2. **Time window**: Events must arrive within the configured window (default 10 seconds).
3. **Matching mode**:
- `one_to_one`: Each B event matches at most one A event (consumed after match).
- `one_to_many` (default, Keep-Alive): A single B (TLS handshake) can match multiple A events (HTTP requests) on the same connection. The B event has a configurable TTL (default 120 s) that resets on each match.
4. **Orphan handling**: Unmatched A events are emitted after a configurable delay (default 500 ms) with `correlated=false` and `orphan_side=A`.
## JA4/JA3 Fingerprint Format
### JA4
JA4 is a modern TLS fingerprinting format (successor to JA3) with the structure:
```
t{TLS_VER}{SNI}{CIPHER_COUNT}{EXT_COUNT}_{CIPHER_HASH}_{EXT_HASH}
```
Example: `t13d1516h2_8daaf6152771_b0da82dd1658`
- Prefix `t` = TLS, followed by version (`13` = TLS 1.3)
- `d` = SNI present, `i` = SNI absent
- Cipher suite count and extension count
- SHA-256 truncated hashes of sorted cipher suites and extensions
### JA3
JA3 is the original TLS fingerprinting format:
```
{TLS_VER},{CIPHERS},{EXTENSIONS},{ELLIPTIC_CURVES},{EC_POINT_FORMATS}
```
The `ja3_hash` is the MD5 hash of the JA3 string.

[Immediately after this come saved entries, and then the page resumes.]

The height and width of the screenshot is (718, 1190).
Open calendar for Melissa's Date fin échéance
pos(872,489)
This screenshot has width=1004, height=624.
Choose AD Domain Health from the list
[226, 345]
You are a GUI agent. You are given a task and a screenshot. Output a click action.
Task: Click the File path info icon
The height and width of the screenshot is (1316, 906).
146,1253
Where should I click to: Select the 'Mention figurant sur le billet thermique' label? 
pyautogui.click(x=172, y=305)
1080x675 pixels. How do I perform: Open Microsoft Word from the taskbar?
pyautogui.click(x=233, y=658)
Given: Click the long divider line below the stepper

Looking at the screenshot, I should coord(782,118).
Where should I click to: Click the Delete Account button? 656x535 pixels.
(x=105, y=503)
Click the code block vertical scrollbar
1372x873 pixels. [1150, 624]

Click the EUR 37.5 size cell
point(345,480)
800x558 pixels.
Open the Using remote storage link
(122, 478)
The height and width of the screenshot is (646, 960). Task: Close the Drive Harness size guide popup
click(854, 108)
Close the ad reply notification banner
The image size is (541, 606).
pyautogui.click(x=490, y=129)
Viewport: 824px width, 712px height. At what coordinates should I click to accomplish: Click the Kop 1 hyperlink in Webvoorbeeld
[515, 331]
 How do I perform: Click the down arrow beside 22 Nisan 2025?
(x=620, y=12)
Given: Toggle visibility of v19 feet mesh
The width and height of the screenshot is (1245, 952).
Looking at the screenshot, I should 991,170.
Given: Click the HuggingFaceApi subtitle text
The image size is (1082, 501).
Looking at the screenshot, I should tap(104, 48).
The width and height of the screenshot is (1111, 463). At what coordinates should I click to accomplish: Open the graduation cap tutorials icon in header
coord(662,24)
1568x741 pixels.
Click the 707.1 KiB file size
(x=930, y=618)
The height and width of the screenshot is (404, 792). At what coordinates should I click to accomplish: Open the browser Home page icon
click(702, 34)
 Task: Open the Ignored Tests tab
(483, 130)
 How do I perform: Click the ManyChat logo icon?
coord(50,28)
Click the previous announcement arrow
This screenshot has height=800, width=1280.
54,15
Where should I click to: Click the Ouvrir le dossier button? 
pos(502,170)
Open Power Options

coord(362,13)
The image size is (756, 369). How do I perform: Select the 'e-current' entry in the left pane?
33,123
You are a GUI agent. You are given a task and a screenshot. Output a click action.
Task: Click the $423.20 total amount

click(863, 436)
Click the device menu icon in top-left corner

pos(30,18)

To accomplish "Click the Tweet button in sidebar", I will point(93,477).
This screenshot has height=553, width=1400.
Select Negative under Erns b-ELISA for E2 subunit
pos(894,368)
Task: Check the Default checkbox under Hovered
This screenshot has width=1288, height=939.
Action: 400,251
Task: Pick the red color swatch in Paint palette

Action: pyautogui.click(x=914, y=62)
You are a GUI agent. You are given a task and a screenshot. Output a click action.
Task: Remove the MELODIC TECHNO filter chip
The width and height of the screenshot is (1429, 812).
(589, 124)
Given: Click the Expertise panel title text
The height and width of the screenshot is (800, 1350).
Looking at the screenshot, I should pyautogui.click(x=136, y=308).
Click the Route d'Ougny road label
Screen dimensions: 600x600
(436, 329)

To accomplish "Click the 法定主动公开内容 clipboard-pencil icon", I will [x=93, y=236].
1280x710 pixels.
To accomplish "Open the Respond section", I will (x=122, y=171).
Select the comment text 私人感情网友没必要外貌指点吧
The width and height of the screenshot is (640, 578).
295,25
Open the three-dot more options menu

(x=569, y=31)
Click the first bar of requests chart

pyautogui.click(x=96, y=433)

Both fingerprints are generated by sentinel from the TLS ClientHello payload.
## Technology Stack
| Component | Technology |
|-----------|-----------|
| Packet capture | Go + libpcap (gopacket) |
| HTTP logging | C Apache module (APR) |
| Event correlation | Go (hexagonal architecture) |
| ML detection | Python 3.11 + scikit-learn |
| Dashboard backend | FastAPI (Python) |
| Dashboard frontend | React + Vite |
| Data store | ClickHouse |
| Deployment | systemd, Docker, RPM |
| IPC | UNIX datagram sockets |